Key Experimental Results¶
Main Results¶
Comparison of letter accuracy on ChicagoFSWild (CFSW), ChicagoFSWildPlus (CFSWP), and FSNeo:
| Method | CFSW | CFSWP | FSNeo |
|---|---|---|---|
| Shi et al. (2018) | 57.5 | 58.3 | - |
| Shi et al. (2019) | 61.2 | 62.3 | - |
| FSS-Net | 52.5 | 64.4 | - |
| PoseNet | 61.6 | 61.0 | 61.2 |
| Ours | 75.4 | 70.5 | 80.5 |
| PoseNet† | 69.2 | 69.4 | 94.9 |
| Ours† | 77.7 | 74.6 | 97.6 |
† denotes the use of additional synthetic training data.
Inference speed comparison (CFSW 868 samples, A40 GPU):
| Method | Batch Size | Latency(s)↓ | Throughput↑ | Letters/sec↑ | FPS↑ |
|---|---|---|---|---|---|
| PoseNet | 1 | 4,282 | 0.2 | 1 | 6 |
| Ours | 1 | 39 | 22.0 | 106 | 962 |
| Ours | 32 | 6 | 149.8 | 725 | 6,356 |
Ablation Study¶
Ablation of positional encoding and auxiliary losses (CFSW letter accuracy):
| Configuration | Acc. |
|---|---|
| Standard PE + No Auxiliary Loss | 73.2 |
| Standard PE + Auxiliary Loss | 73.1 |
| Dual-Level PE + No Auxiliary Loss | 74.8 |
| Dual-Level PE + Auxiliary Loss (Full Model) | 75.4 |
Comparison of generator conditioning strategies (letter accuracy of generated sequences):
| Condition Strategy | PoseNet Rec. | Ours Rec. |
|---|---|---|
| WC (Word-level, CLIP) | 19.9 | 23.3 |
| LC (Letter-level) | 26.4 | 40.2 |
| FWLC (Frame-wise letter, Ours) | 63.5 | 82.3 |
Key Findings¶
- Auxiliary losses (SF + MA) only produce a synergistic effect when paired with dual-level PE (from 73.2 \(\rightarrow\) 73.1 vs. 74.8 \(\rightarrow\) 75.4).
- Implicit signing-hand detection accuracy reached 99.9%, with only 1 failure (which was also ambiguous to humans), far exceeding PoseNet's 90.4%.
- Synthetic data not only improves OpenFS performance but also significantly boosts PoseNet (CFSW +7.6, FSNeo +33.7), validating the generator's versatility.
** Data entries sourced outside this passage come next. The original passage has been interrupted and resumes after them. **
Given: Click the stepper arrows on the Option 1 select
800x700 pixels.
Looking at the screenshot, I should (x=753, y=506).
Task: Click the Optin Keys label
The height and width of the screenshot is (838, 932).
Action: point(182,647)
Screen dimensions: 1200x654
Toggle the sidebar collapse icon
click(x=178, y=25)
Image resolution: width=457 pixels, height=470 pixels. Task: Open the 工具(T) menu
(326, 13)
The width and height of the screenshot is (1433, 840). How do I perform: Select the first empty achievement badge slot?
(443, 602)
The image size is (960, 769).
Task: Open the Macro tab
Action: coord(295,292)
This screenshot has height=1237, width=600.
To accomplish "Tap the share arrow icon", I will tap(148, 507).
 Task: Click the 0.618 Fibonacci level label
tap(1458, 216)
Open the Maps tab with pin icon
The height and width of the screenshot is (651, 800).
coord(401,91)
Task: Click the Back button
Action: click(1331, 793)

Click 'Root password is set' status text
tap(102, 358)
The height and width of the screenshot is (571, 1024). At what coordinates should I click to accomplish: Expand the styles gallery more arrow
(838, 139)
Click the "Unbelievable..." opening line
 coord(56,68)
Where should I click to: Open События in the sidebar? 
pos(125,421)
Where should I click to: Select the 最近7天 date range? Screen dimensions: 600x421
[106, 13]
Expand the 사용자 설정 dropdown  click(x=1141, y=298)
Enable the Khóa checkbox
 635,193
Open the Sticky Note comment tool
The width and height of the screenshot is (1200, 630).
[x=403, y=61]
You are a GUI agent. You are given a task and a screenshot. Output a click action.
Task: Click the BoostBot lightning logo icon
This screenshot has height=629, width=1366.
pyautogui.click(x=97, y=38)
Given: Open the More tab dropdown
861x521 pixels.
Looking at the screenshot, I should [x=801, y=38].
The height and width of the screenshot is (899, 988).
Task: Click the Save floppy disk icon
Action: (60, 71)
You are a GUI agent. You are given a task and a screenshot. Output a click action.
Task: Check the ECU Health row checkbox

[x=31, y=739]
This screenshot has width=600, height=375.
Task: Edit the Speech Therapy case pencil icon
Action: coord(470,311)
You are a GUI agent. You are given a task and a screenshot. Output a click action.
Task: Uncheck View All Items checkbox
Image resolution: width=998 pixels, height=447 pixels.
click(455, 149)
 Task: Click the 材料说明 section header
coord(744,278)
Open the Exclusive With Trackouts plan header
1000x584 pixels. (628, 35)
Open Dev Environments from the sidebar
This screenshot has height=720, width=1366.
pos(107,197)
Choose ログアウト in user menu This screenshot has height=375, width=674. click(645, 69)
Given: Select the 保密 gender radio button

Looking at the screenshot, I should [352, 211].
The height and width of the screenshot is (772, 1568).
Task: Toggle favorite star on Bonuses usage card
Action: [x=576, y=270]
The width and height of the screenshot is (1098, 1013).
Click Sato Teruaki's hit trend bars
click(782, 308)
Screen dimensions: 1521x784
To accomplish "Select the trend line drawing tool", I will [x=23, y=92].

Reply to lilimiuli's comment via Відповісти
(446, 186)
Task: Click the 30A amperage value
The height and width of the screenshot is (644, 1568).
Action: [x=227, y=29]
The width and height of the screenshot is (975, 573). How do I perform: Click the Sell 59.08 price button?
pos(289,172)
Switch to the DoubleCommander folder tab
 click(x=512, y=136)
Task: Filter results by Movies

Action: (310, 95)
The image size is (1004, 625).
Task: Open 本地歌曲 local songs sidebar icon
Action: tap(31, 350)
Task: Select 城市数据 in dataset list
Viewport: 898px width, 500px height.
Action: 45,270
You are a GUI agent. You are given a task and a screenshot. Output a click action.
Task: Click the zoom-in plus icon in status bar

- Frame-wise letter conditioning (FWLC) is far superior to word-level (WC) and letter-level (LC) conditioning because fingerspelling requires precise frame-by-frame letter-pose correspondence.
Highlights & Insights¶
- Implicit signing-hand detection replaces explicit detection, naturally achieved through SF loss within cross-attention with 99.9% accuracy, eliminating recognition failures caused by detection errors.
- MA loss replaces CTC loss, solving the peaky behavior problem through cross-attention regularization and learning semantically richer encoder representations.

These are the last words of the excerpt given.